Am 10.-12. November 2025 besuchten Mitglieder unserer Hochschulgruppe das Nuremberg Forum 2025 der International Nuremberg Principles Academy im Schwurgerichtssaal 600 der Nürnberger Prozesse. Das Forum widmete sich der Stärkung des internationalen Strafrechts unter den momentanen Krisen und Herausforderungen des Multilateralismus.
80 Jahre nach den Nürnberger Prozessen, die als Meilenstein im Völkerrecht gesehen werden, sehen sich die Akteure der internationalen Strafverfolgung wachendem Widerstand ausgesetzt. Gleichzeitig ist der Diskus über Verbrechen gegen die Menschlichkeit nun Alltag geworden, wie einer der Panelisten anmerkte. Vor diesem Hintergrund untersuchte das Forum Strategien zur Durchsetzung des internationalen Strafrechts und der sogenannten Nürnberger Prinzipien.

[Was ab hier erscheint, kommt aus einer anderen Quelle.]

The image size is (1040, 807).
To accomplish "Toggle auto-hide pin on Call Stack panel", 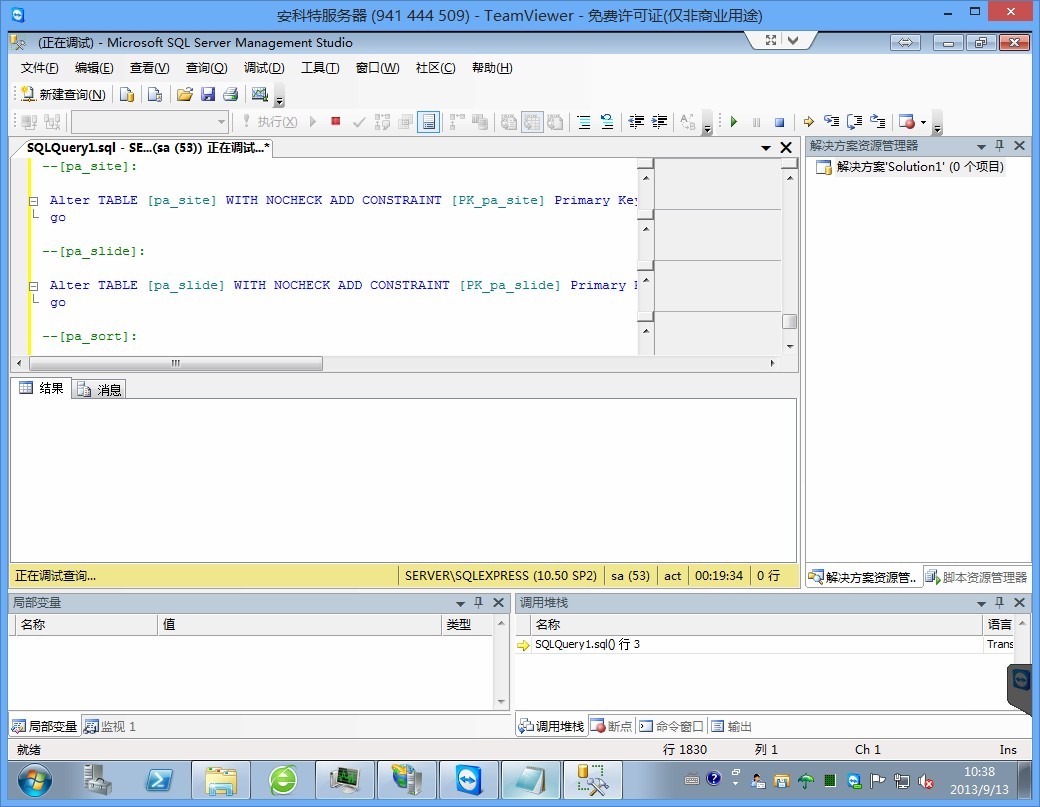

Zu den Panelistinnen und Panelisten zählten Expertinnen und Experten des Internationalen Rechts, darunter Mykola Hnatowskyj (Richter am Europäischen Gerichtshof für Menschenrechte), Piotr Hofmański (ehemaliger Präsident des Internationalen Strafgerichtshofs) und Ute Hohoff (Richtern am Bundesgerichtshof). Im Zentrum der Paneldiskussionen stand das Verhältnis von Staaten und Individuen im Völkerrecht, Lehren aus nationalen Gerichten und Ad-hoc-Tribunalen, Stärkung des Multilateralismus und Prävention von Verbrechen gegen die Menschlichkeit.